Sebastian Junger: If you’re in combat you’re getting dosed with two powerful drugs. One is adrenaline. It’s why people skydive; it’s why they drive too fast. It’s a chemical we experience in a crisis and it feels good. The other thing you get in combat is this incredible closeness. There are 30-20 guys sleeping shoulder-to-shoulder for a year on a hilltop, without Internet, without a phone. They just have each other. And then they come back.
They come back to a society that’s quite dull. We’ve made a specialty in Western civilization of making sure the unexpected doesn’t happen too often. It’s a very alienated, fractured society. Western post-industrial society has the highest rates of suicide, depression, child abuse and mass killings in our communities of any human society in history.
They’re coming from an experience of incredible intimacy, closeness and self inter-reliance to a society where they’re sleeping by themselves in an air-conditioned room in a suburb. Frankly, a lot of people who haven’t experienced combat get suicidal because of the alienation of that. And, they want to go back.
‘Brave Soldier’ Is Redundant
Sebastian Junger: To call someone a ” brave soldier” is redundant; it’s like saying ‘brave fireman.’ If you’re going to be a fireman, the job involves running into burning buildings. Just call it a fireman. It’s an act of bravery to sign up for the fire department or to be a solider. But once you’ve accepted the terms of that job, doing anything less than that is just not doing your job.

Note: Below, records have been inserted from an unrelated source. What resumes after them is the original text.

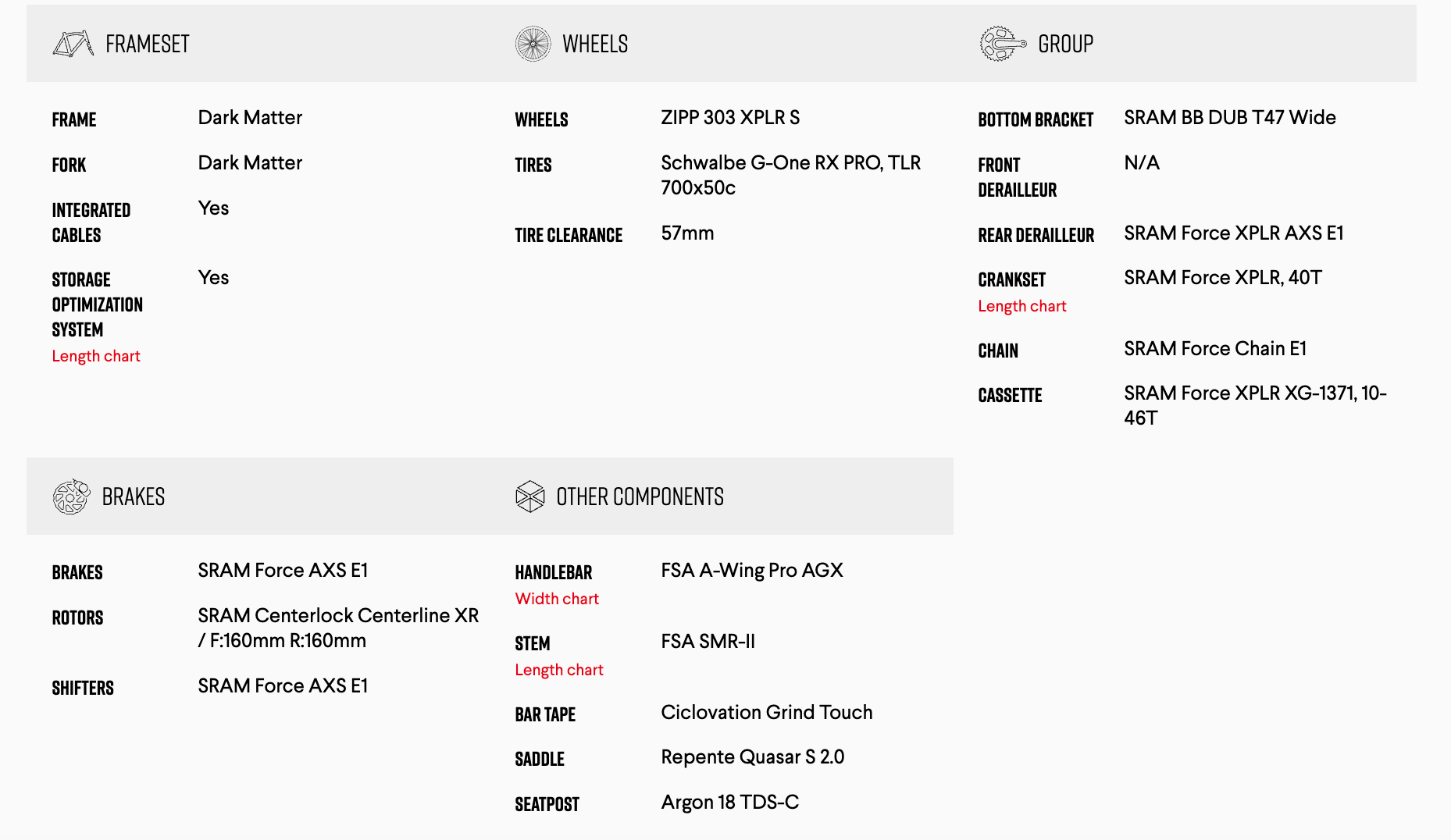Screen dimensions: 1451x840
Task: Select the FRAMESET section heading
Action: point(148,44)
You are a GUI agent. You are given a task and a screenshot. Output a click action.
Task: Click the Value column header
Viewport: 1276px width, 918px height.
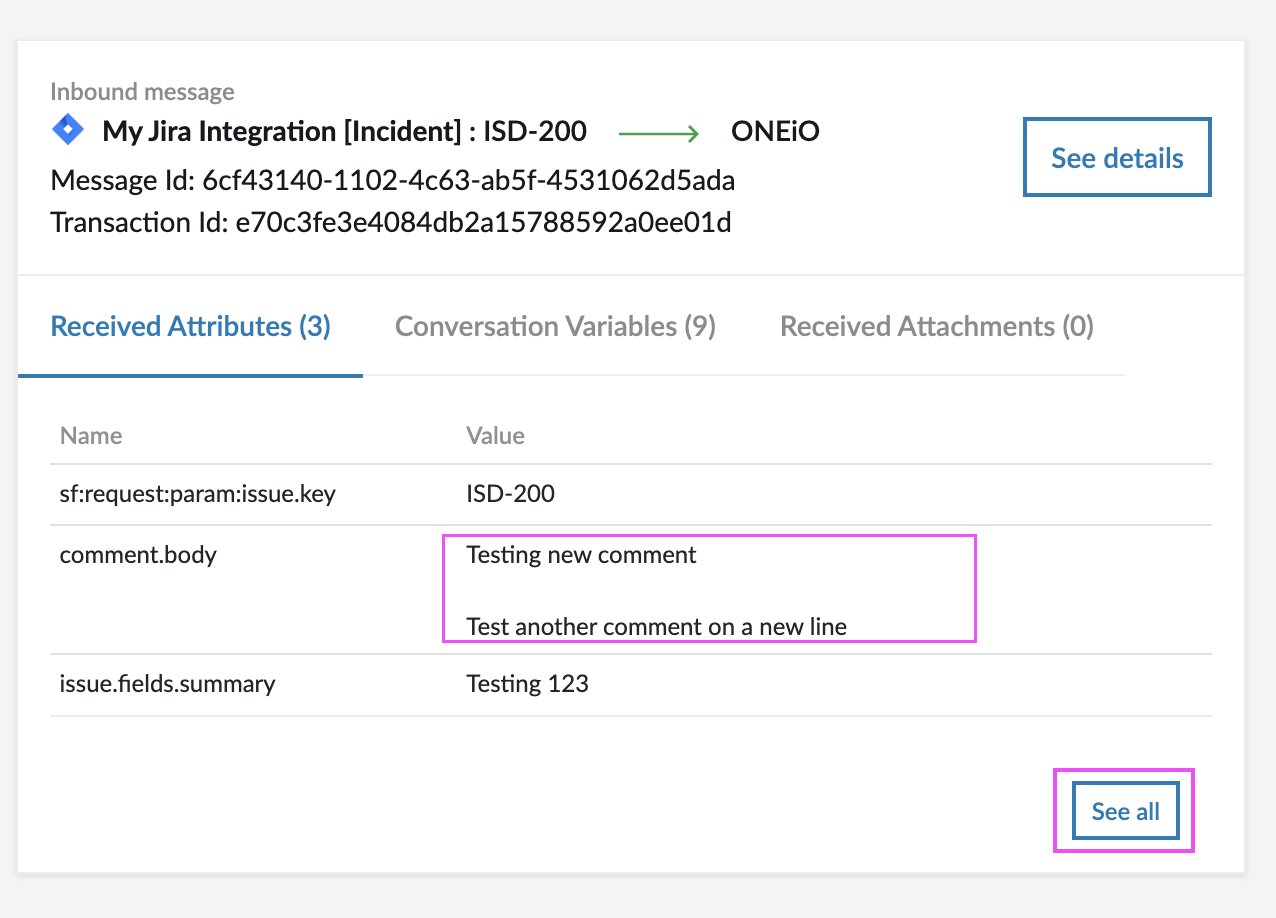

Dave Miller: Would you describe being a war correspondent — a photojournalist, or a writer, somebody who’s right in the midst of combat — in the same terms?
Sebastian Junger: No. I wouldn’t. I think the courage that is shown by soldiers is a courage enacted for others. And journalists are understandably ambitious. I’m ambitious — every journalist I know is ambitious — and they run a lot of risk because they want to be a really good journalist. In fact, they want to be a better journalist than everyone else.
They’re confronting their fears in order to do something they want to do. But, courage in the sense that soldiers sort of understand that word, I think, is about everyone else. And that’s not what the press is doing.
What Changed After Tim Died
Dave Miller: When Tim was killed, did that change your understanding of what the men were living with and had been through?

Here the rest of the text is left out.